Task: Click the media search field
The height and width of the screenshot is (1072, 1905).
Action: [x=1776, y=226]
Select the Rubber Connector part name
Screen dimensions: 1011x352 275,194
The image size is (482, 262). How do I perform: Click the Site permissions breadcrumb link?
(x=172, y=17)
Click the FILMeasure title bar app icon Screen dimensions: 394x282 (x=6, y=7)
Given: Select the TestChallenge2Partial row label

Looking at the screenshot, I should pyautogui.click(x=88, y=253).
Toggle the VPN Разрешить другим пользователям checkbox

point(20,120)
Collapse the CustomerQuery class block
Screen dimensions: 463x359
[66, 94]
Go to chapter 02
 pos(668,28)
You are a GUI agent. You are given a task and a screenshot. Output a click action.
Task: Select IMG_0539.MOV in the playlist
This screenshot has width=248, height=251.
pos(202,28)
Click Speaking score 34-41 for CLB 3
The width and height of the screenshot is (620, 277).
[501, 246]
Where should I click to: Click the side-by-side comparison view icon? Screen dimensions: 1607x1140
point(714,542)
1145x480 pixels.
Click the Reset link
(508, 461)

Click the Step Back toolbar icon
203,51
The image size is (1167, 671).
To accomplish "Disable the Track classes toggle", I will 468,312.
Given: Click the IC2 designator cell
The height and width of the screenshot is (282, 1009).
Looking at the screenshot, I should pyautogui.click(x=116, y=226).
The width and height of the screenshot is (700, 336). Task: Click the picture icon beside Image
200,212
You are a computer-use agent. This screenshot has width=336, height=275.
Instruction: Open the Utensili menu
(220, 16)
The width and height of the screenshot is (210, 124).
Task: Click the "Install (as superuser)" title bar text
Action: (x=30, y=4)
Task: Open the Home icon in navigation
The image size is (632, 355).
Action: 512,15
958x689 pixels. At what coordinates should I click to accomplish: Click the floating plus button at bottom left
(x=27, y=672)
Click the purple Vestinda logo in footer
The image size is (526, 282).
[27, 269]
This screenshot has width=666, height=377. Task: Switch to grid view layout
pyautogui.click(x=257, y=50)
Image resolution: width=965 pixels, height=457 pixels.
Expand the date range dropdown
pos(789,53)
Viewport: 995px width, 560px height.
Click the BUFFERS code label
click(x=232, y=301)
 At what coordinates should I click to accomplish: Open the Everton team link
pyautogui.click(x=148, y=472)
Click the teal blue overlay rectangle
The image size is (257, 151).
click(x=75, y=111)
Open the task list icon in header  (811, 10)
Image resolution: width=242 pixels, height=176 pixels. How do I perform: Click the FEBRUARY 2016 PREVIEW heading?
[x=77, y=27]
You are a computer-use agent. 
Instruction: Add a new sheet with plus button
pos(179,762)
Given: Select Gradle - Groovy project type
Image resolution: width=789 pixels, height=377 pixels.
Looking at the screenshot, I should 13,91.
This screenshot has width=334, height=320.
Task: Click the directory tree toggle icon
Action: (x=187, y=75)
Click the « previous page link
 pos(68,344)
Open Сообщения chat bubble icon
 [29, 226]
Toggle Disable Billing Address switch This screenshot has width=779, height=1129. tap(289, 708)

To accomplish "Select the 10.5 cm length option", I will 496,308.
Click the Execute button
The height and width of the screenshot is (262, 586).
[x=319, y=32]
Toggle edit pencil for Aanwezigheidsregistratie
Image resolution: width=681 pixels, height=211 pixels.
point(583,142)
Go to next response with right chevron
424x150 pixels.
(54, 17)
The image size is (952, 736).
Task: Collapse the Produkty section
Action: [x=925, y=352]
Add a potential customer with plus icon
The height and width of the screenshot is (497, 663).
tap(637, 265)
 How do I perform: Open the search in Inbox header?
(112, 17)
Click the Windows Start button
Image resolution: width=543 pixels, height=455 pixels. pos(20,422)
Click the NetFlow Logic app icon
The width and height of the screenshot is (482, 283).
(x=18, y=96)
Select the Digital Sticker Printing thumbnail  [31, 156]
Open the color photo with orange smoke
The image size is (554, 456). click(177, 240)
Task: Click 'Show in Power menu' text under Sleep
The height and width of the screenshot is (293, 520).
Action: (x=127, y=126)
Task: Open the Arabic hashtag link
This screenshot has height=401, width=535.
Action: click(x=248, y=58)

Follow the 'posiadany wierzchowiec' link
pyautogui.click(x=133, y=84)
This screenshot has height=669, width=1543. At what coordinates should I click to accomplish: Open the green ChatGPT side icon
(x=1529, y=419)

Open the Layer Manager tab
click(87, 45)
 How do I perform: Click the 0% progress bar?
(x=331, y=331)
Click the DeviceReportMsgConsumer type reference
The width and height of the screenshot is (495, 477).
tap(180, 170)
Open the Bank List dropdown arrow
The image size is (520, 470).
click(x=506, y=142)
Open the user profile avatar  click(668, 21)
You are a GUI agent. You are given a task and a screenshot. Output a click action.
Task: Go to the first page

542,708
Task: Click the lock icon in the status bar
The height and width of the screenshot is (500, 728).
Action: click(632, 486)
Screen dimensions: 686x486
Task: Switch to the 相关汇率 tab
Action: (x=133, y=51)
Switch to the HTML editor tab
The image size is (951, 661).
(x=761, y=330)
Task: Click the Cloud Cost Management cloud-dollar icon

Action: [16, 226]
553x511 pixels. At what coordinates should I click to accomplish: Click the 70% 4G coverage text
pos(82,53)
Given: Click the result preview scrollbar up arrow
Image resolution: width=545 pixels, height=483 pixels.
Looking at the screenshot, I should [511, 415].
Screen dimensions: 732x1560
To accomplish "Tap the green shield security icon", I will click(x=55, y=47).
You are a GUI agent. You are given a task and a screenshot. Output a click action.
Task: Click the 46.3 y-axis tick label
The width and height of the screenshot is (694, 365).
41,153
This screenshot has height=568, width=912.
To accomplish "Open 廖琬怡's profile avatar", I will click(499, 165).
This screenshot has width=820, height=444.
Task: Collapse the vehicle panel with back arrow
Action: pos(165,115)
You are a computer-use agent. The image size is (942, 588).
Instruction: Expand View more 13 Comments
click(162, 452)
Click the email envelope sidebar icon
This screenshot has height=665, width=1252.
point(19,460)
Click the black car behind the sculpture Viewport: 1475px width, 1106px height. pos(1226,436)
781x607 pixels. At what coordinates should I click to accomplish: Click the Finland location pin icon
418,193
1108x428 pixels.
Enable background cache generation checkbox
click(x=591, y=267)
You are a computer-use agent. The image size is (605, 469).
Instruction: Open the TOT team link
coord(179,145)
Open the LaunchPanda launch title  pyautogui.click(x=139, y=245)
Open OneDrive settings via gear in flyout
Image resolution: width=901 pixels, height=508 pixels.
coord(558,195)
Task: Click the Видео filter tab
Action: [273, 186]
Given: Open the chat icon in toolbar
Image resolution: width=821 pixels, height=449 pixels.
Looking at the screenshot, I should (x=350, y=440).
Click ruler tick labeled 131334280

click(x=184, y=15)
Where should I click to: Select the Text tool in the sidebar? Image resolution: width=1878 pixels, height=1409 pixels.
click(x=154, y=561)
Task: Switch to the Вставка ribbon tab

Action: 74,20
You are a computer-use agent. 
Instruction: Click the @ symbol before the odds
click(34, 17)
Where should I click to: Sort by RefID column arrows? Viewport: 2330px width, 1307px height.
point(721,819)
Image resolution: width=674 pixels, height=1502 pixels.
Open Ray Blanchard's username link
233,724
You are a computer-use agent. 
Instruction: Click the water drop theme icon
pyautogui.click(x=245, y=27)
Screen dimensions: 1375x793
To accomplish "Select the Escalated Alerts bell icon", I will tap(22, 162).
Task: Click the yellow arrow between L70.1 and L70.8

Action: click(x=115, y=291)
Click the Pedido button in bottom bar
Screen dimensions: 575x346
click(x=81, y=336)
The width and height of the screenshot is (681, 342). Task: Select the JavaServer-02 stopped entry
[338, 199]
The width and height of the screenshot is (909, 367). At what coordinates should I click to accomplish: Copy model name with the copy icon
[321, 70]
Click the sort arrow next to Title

--- --- ---

Task - Transcribe the records from the line that contains "Click the FILMeasure" through the line that contains "Action: 512,15", keeping every line exactly as it appears.

Final result -
Click the FILMeasure title bar app icon Screen dimensions: 394x282 (x=6, y=7)
Given: Select the TestChallenge2Partial row label

Looking at the screenshot, I should pyautogui.click(x=88, y=253).
Toggle the VPN Разрешить другим пользователям checkbox

point(20,120)
Collapse the CustomerQuery class block
Screen dimensions: 463x359
[66, 94]
Go to chapter 02
 pos(668,28)
You are a GUI agent. You are given a task and a screenshot. Output a click action.
Task: Select IMG_0539.MOV in the playlist
This screenshot has width=248, height=251.
pos(202,28)
Click Speaking score 34-41 for CLB 3
The width and height of the screenshot is (620, 277).
[501, 246]
Where should I click to: Click the side-by-side comparison view icon? Screen dimensions: 1607x1140
point(714,542)
1145x480 pixels.
Click the Reset link
(508, 461)

Click the Step Back toolbar icon
203,51
The image size is (1167, 671).
To accomplish "Disable the Track classes toggle", I will 468,312.
Given: Click the IC2 designator cell
The height and width of the screenshot is (282, 1009).
Looking at the screenshot, I should pyautogui.click(x=116, y=226).
The width and height of the screenshot is (700, 336). Task: Click the picture icon beside Image
200,212
You are a computer-use agent. This screenshot has width=336, height=275.
Instruction: Open the Utensili menu
(220, 16)
The width and height of the screenshot is (210, 124).
Task: Click the "Install (as superuser)" title bar text
Action: (x=30, y=4)
Task: Open the Home icon in navigation
The image size is (632, 355).
Action: 512,15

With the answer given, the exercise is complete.